Could you print every record below exactly as it appears?

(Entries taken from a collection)
* * *
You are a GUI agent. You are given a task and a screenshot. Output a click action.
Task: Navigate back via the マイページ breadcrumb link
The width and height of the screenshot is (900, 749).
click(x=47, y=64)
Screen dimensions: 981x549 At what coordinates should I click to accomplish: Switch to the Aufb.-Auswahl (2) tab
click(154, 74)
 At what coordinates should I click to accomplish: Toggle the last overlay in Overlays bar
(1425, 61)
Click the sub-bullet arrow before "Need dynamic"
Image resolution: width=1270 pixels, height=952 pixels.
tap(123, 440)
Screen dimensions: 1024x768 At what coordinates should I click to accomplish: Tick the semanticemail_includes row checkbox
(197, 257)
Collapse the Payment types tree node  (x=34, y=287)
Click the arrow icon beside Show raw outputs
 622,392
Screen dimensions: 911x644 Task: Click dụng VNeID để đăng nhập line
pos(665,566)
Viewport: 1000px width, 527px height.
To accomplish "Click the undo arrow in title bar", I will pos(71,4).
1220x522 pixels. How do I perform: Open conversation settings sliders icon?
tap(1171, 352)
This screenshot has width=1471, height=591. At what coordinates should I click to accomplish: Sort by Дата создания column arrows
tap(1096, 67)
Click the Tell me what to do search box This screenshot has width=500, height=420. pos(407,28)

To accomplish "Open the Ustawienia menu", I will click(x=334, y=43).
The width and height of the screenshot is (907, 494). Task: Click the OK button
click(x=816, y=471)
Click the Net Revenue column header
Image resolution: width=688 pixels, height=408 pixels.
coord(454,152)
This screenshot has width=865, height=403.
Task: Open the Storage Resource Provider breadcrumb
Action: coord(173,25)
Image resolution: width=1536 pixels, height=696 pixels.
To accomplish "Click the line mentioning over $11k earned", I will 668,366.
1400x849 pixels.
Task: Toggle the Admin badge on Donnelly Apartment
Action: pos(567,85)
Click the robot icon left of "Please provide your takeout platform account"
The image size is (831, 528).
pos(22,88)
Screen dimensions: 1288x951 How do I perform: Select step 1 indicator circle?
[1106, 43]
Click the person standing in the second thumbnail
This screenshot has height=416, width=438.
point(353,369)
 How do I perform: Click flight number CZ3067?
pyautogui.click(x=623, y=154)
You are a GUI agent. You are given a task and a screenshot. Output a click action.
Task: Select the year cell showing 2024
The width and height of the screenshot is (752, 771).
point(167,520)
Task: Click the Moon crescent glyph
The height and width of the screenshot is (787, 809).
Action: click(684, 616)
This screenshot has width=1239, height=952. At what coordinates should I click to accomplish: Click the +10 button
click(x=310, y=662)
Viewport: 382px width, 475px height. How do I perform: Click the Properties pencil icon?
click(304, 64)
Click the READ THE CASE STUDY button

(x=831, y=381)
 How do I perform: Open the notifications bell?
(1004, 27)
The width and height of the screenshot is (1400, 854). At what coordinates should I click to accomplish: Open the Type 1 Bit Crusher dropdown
* * *
• Result for this exercise
You are a GUI agent. You are given a task and a screenshot. Output a click action.
Task: Navigate back via the マイページ breadcrumb link
The width and height of the screenshot is (900, 749).
click(x=47, y=64)
Screen dimensions: 981x549 At what coordinates should I click to accomplish: Switch to the Aufb.-Auswahl (2) tab
click(154, 74)
 At what coordinates should I click to accomplish: Toggle the last overlay in Overlays bar
(1425, 61)
Click the sub-bullet arrow before "Need dynamic"
Image resolution: width=1270 pixels, height=952 pixels.
tap(123, 440)
Screen dimensions: 1024x768 At what coordinates should I click to accomplish: Tick the semanticemail_includes row checkbox
(197, 257)
Collapse the Payment types tree node  (x=34, y=287)
Click the arrow icon beside Show raw outputs
 622,392
Screen dimensions: 911x644 Task: Click dụng VNeID để đăng nhập line
pos(665,566)
Viewport: 1000px width, 527px height.
To accomplish "Click the undo arrow in title bar", I will pos(71,4).
1220x522 pixels. How do I perform: Open conversation settings sliders icon?
tap(1171, 352)
This screenshot has width=1471, height=591. At what coordinates should I click to accomplish: Sort by Дата создания column arrows
tap(1096, 67)
Click the Tell me what to do search box This screenshot has width=500, height=420. pos(407,28)

To accomplish "Open the Ustawienia menu", I will click(x=334, y=43).
The width and height of the screenshot is (907, 494). Task: Click the OK button
click(x=816, y=471)
Click the Net Revenue column header
Image resolution: width=688 pixels, height=408 pixels.
coord(454,152)
This screenshot has width=865, height=403.
Task: Open the Storage Resource Provider breadcrumb
Action: coord(173,25)
Image resolution: width=1536 pixels, height=696 pixels.
To accomplish "Click the line mentioning over $11k earned", I will 668,366.
1400x849 pixels.
Task: Toggle the Admin badge on Donnelly Apartment
Action: pos(567,85)
Click the robot icon left of "Please provide your takeout platform account"
The image size is (831, 528).
pos(22,88)
Screen dimensions: 1288x951 How do I perform: Select step 1 indicator circle?
[1106, 43]
Click the person standing in the second thumbnail
This screenshot has height=416, width=438.
point(353,369)
 How do I perform: Click flight number CZ3067?
pyautogui.click(x=623, y=154)
You are a GUI agent. You are given a task and a screenshot. Output a click action.
Task: Select the year cell showing 2024
The width and height of the screenshot is (752, 771).
point(167,520)
Task: Click the Moon crescent glyph
The height and width of the screenshot is (787, 809).
Action: click(684, 616)
This screenshot has width=1239, height=952. At what coordinates should I click to accomplish: Click the +10 button
click(x=310, y=662)
Viewport: 382px width, 475px height. How do I perform: Click the Properties pencil icon?
click(304, 64)
Click the READ THE CASE STUDY button

(x=831, y=381)
 How do I perform: Open the notifications bell?
(1004, 27)
The width and height of the screenshot is (1400, 854). At what coordinates should I click to accomplish: Open the Type 1 Bit Crusher dropdown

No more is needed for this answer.